I Know Where You Live(d): Google Maps Street View Coming to DC?

It looks like we'll finally be able to waste countless hours looking at streets we actually recognize rather than waste countless hours looking at streets we don't. Why? Because Google Maps' Supercreepy Street View tool might be coming to DC.



A picture of the Immersive Media car used to collect images for Lord Google's infinite appetite that I successfully stole from a better website.




Reports have come in from a variety of sources that Immersive Media, the company doing Google's bidding to capture millions of 360-degree photos along the streets of New York, San Francisco, Las Vegas, Miami, and Denver (seriously, why Denver?) for use in its dominant Maps feature, has been prowling the streets of DC in retrofitted VW Beetles. Normally, anything that's retrofitted is okay in my book, but you just have wonder about privacy issues in this case. For instance, what if I'm caught coming out of Rhino Bar in Georgetown at 3am with a 17-year old boy who's visiting his older brother at GW? Or what if I'm filmed shooting lethal doses of heroin into the homeless fellows lining up at St. Ursula's for their Sunday meal?

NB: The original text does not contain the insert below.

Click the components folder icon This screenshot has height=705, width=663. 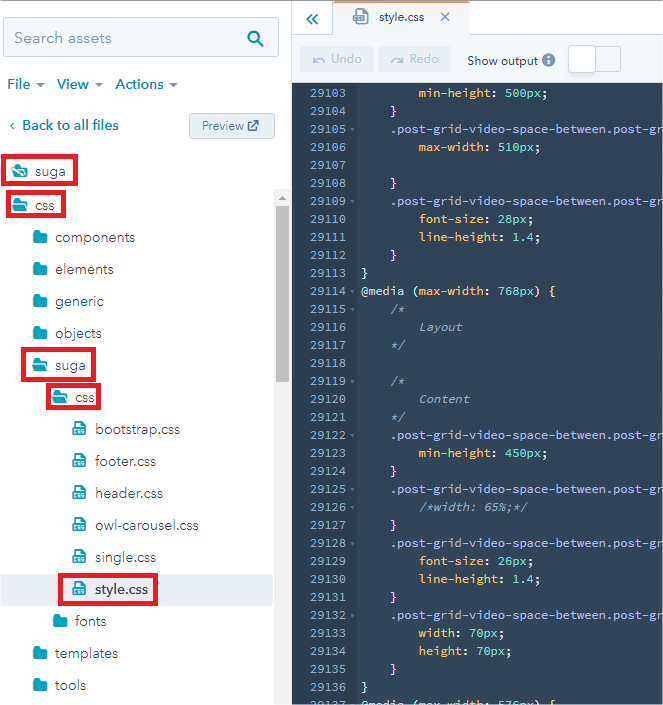point(40,237)
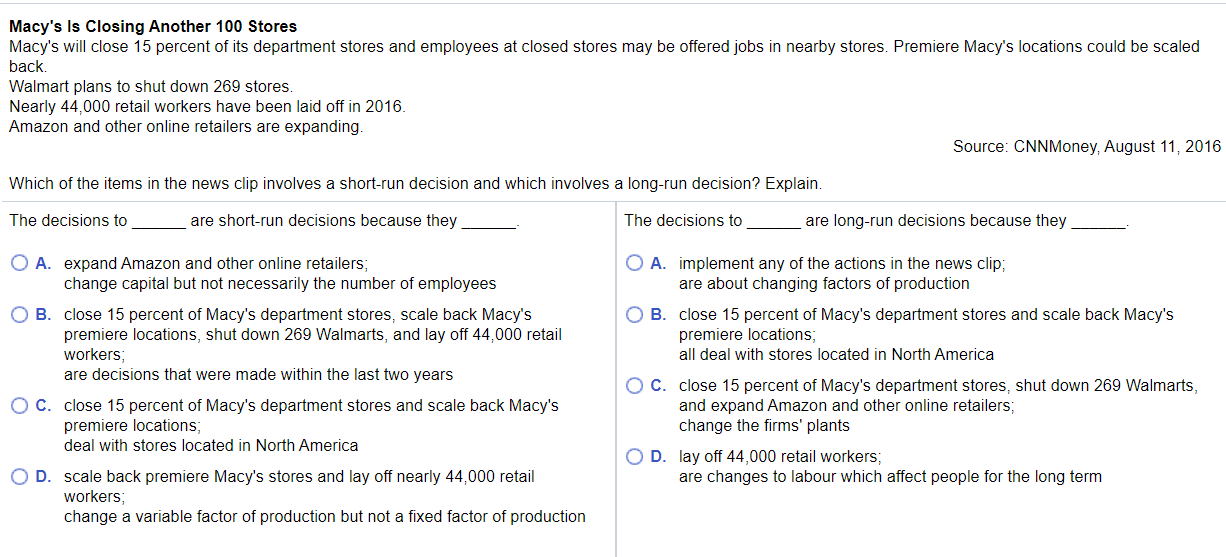Click the first blank in the long-run sentence
Screen dimensions: 1226x557
coord(774,221)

These are all serious considerations we have to.....seriously consider.


Some people that have seen the aforementioned harvesters of photos:
Blogoscoped, June 6
Flickr, June 21


While new cities have recently been added to Google's list of owned cities, such as LA, Orlando, Galveston (again, seriously?), apparently it took several months after spotting the Immersive Media cars before the feature went live, so there's probably some time left to wait.

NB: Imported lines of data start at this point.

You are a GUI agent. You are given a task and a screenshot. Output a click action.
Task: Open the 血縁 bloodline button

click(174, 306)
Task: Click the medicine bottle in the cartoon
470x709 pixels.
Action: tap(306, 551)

So in the meantime, DC, keep homoeroticizing and homiciding to your heart's content. The party's almost over.

More to come...

I survived my trip to Spain and am back on U.S. soil, I'm happy to report. The fiendish pickpockets of Barcelona's Las Ramblas and Madrid's El Rastro Sunday flea market, Toledo's 104 degree heat (one degree above being "Hot-Blooded", even), and the 6.5-hour U.S. Airways Customer Service desk line to rebook my cancelled flight home were not enough to defeat me.

I haven't posted anything in awhile, but will follow up with my final impressions from Spain, a couple hundred photos, and maybe even some candy.